Dataset records:
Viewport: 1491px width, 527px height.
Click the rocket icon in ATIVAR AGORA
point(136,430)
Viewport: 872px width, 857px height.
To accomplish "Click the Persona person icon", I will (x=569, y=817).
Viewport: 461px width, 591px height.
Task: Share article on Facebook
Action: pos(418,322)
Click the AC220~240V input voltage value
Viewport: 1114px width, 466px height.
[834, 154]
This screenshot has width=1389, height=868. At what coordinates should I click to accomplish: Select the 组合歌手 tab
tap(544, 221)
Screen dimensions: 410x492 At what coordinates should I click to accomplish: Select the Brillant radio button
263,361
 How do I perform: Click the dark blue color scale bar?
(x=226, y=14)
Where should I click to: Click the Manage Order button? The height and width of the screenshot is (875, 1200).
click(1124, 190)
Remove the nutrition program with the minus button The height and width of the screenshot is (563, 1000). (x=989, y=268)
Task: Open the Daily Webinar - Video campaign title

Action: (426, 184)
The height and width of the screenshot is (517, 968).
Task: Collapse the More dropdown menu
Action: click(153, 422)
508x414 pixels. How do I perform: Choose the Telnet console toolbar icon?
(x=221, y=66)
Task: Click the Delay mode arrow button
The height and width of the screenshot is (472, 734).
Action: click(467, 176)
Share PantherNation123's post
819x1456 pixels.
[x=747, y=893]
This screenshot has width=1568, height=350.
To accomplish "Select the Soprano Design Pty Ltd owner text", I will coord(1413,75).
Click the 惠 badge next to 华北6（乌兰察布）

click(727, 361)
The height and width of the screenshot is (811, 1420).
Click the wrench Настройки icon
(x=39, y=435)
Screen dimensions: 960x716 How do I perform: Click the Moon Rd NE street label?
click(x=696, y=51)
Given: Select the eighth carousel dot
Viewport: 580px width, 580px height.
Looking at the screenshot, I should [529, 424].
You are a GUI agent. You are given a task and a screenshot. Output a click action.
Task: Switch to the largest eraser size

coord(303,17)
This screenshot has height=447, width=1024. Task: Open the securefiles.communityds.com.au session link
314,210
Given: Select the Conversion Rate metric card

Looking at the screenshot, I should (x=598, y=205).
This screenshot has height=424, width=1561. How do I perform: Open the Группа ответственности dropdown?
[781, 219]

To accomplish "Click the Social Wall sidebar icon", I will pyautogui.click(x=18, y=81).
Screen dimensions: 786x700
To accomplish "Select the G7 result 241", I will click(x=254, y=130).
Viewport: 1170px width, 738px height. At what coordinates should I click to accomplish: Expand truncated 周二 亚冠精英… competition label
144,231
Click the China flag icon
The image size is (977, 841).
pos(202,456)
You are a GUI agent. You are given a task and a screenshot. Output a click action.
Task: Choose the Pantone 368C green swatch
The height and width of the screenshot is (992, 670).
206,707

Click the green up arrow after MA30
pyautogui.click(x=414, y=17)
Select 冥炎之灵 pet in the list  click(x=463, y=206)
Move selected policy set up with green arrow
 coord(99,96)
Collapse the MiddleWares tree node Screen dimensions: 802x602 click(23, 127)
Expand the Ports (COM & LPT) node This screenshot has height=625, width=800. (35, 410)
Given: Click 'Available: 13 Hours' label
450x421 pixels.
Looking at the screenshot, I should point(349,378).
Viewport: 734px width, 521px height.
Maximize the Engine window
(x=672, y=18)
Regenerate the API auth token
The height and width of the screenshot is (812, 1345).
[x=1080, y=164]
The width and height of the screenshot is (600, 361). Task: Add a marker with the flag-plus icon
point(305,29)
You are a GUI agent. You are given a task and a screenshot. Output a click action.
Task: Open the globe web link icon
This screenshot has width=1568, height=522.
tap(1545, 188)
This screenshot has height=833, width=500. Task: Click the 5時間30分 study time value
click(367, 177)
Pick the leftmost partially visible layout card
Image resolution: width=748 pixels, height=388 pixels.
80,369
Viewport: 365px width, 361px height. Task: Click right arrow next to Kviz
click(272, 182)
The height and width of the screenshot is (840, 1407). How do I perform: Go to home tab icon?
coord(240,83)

Your instructions: Going line by line, copy the data above exactly.

Finished task:
Viewport: 1491px width, 527px height.
Click the rocket icon in ATIVAR AGORA
point(136,430)
Viewport: 872px width, 857px height.
To accomplish "Click the Persona person icon", I will (x=569, y=817).
Viewport: 461px width, 591px height.
Task: Share article on Facebook
Action: pos(418,322)
Click the AC220~240V input voltage value
Viewport: 1114px width, 466px height.
[834, 154]
This screenshot has width=1389, height=868. At what coordinates should I click to accomplish: Select the 组合歌手 tab
tap(544, 221)
Screen dimensions: 410x492 At what coordinates should I click to accomplish: Select the Brillant radio button
263,361
 How do I perform: Click the dark blue color scale bar?
(x=226, y=14)
Where should I click to: Click the Manage Order button? The height and width of the screenshot is (875, 1200).
click(1124, 190)
Remove the nutrition program with the minus button The height and width of the screenshot is (563, 1000). (x=989, y=268)
Task: Open the Daily Webinar - Video campaign title

Action: (426, 184)
The height and width of the screenshot is (517, 968).
Task: Collapse the More dropdown menu
Action: click(153, 422)
508x414 pixels. How do I perform: Choose the Telnet console toolbar icon?
(x=221, y=66)
Task: Click the Delay mode arrow button
The height and width of the screenshot is (472, 734).
Action: click(467, 176)
Share PantherNation123's post
819x1456 pixels.
[x=747, y=893]
This screenshot has width=1568, height=350.
To accomplish "Select the Soprano Design Pty Ltd owner text", I will coord(1413,75).
Click the 惠 badge next to 华北6（乌兰察布）

click(727, 361)
The height and width of the screenshot is (811, 1420).
Click the wrench Настройки icon
(x=39, y=435)
Screen dimensions: 960x716 How do I perform: Click the Moon Rd NE street label?
click(x=696, y=51)
Given: Select the eighth carousel dot
Viewport: 580px width, 580px height.
Looking at the screenshot, I should [529, 424].
You are a GUI agent. You are given a task and a screenshot. Output a click action.
Task: Switch to the largest eraser size

coord(303,17)
This screenshot has height=447, width=1024. Task: Open the securefiles.communityds.com.au session link
314,210
Given: Select the Conversion Rate metric card

Looking at the screenshot, I should (x=598, y=205).
This screenshot has height=424, width=1561. How do I perform: Open the Группа ответственности dropdown?
[781, 219]

To accomplish "Click the Social Wall sidebar icon", I will pyautogui.click(x=18, y=81).
Screen dimensions: 786x700
To accomplish "Select the G7 result 241", I will click(x=254, y=130).
Viewport: 1170px width, 738px height. At what coordinates should I click to accomplish: Expand truncated 周二 亚冠精英… competition label
144,231
Click the China flag icon
The image size is (977, 841).
pos(202,456)
You are a GUI agent. You are given a task and a screenshot. Output a click action.
Task: Choose the Pantone 368C green swatch
The height and width of the screenshot is (992, 670).
206,707

Click the green up arrow after MA30
pyautogui.click(x=414, y=17)
Select 冥炎之灵 pet in the list  click(x=463, y=206)
Move selected policy set up with green arrow
 coord(99,96)
Collapse the MiddleWares tree node Screen dimensions: 802x602 click(23, 127)
Expand the Ports (COM & LPT) node This screenshot has height=625, width=800. (35, 410)
Given: Click 'Available: 13 Hours' label
450x421 pixels.
Looking at the screenshot, I should point(349,378).
Viewport: 734px width, 521px height.
Maximize the Engine window
(x=672, y=18)
Regenerate the API auth token
The height and width of the screenshot is (812, 1345).
[x=1080, y=164]
The width and height of the screenshot is (600, 361). Task: Add a marker with the flag-plus icon
point(305,29)
You are a GUI agent. You are given a task and a screenshot. Output a click action.
Task: Open the globe web link icon
This screenshot has width=1568, height=522.
tap(1545, 188)
This screenshot has height=833, width=500. Task: Click the 5時間30分 study time value
click(367, 177)
Pick the leftmost partially visible layout card
Image resolution: width=748 pixels, height=388 pixels.
80,369
Viewport: 365px width, 361px height. Task: Click right arrow next to Kviz
click(272, 182)
The height and width of the screenshot is (840, 1407). How do I perform: Go to home tab icon?
coord(240,83)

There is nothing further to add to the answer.